日産開発陣の執念で規制をクリアし、R35GT-Rは最後まで進化の手を緩めなかった

 2022年モデルで終了と噂されたGT-Rであったが、2023年1月の東京オートサロンに2024年モデルを発表。最大のトピックはジェット機エンジンの技術を用いた新構造のマフラーの採用。これにより当時の社外騒音規制をクリアしたことで、継続生産を可能とした。加えて前後バンパー、リヤスポイラーを変更。最新フェイスリフトにより、ダウンフォースを最大13%向上。空力性能を大幅に強化した。さらにNISMOには扱いやすさも加味したメカニカルLSD付きフロントデフが導入され、トラクション性能と旋回性能を進化させるなど、ドライビングプレジャーの追求は最後まで続けられた。

 また、18年間で数多くのグレード、限定車も用意された。いくつか例を挙げると、サーキットを含むスポーツ走行を楽しむために用意され、国産車初のカーボンブレーキ装着車となった「スペックV」、サーキット専用車両の「クラブトラックエディション」、オーダーメイドのようなインテリアを楽しめた「エゴイスト」、スペックVに変わるスポーツ走行好きのユーザー向けの「トラックパック」や「トラックエディションエンジニアードbyNISMO」などをリリース。多様化するオーナーの要望に対応したモデルを設定した。

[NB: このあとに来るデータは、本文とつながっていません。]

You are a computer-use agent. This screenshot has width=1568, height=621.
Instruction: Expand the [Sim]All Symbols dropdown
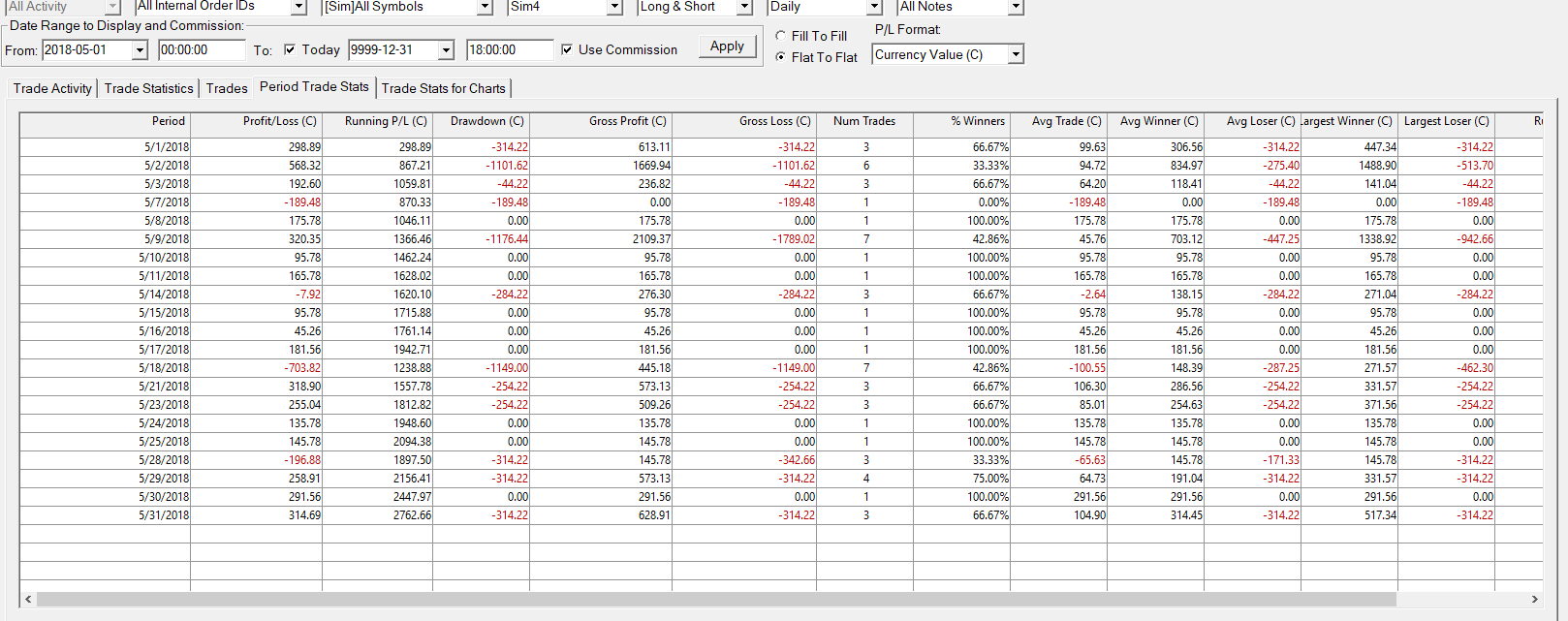pyautogui.click(x=485, y=7)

 限定車は、開発責任者が田村氏に変わった2013年以降にも登場。前述した「T-spec(限定は2022年のみ)」のほかに、100台限定で登場した「スペシャルエディション」を皮切りに、R34のシリカブレスを採用した「45thアニバーサリー」、3色のカラーと3色の内装が選択できた「大坂なおみ選手日産アンバサダー就任記念モデル」、50周年を記念した「50thアニバーサリー」などが登場。GT-Rの歴史に華を添えている。

R34型のような最終限定車はなしだが、ブランド価値を欧州スポーツに近づけたのが一番の功績

 最終型となった2025年モデルは、プレミアムエディションのファッショナブルインテリアに新色のブルーヘブンの追加と、T-specにNISMO スペシャルエディションと同じ、高精度重量バランス部品を組み込んだファインチューンエンジンを搭載したのみ。R34型GT-RのNürのような最終限定車は用意されることはなかったのは残念だ。

 2007年から2025年に至る18年間、R35GT-Rは一度もフルモデルチェンジせずに存続した。その理由はさまざまあるが、継続的な熟成と改良により、すべての粒が揃い、このパッケージでは完成形と呼ぶにふさわしい領域まで磨き上げられ、昇華した。R35GT-Rの一番の功績は欧州の歴史あるスポーツカーとブランド価値を近づけたことにある。つまり、R35はひとつの時代を象徴するスポーツカーになったのだ。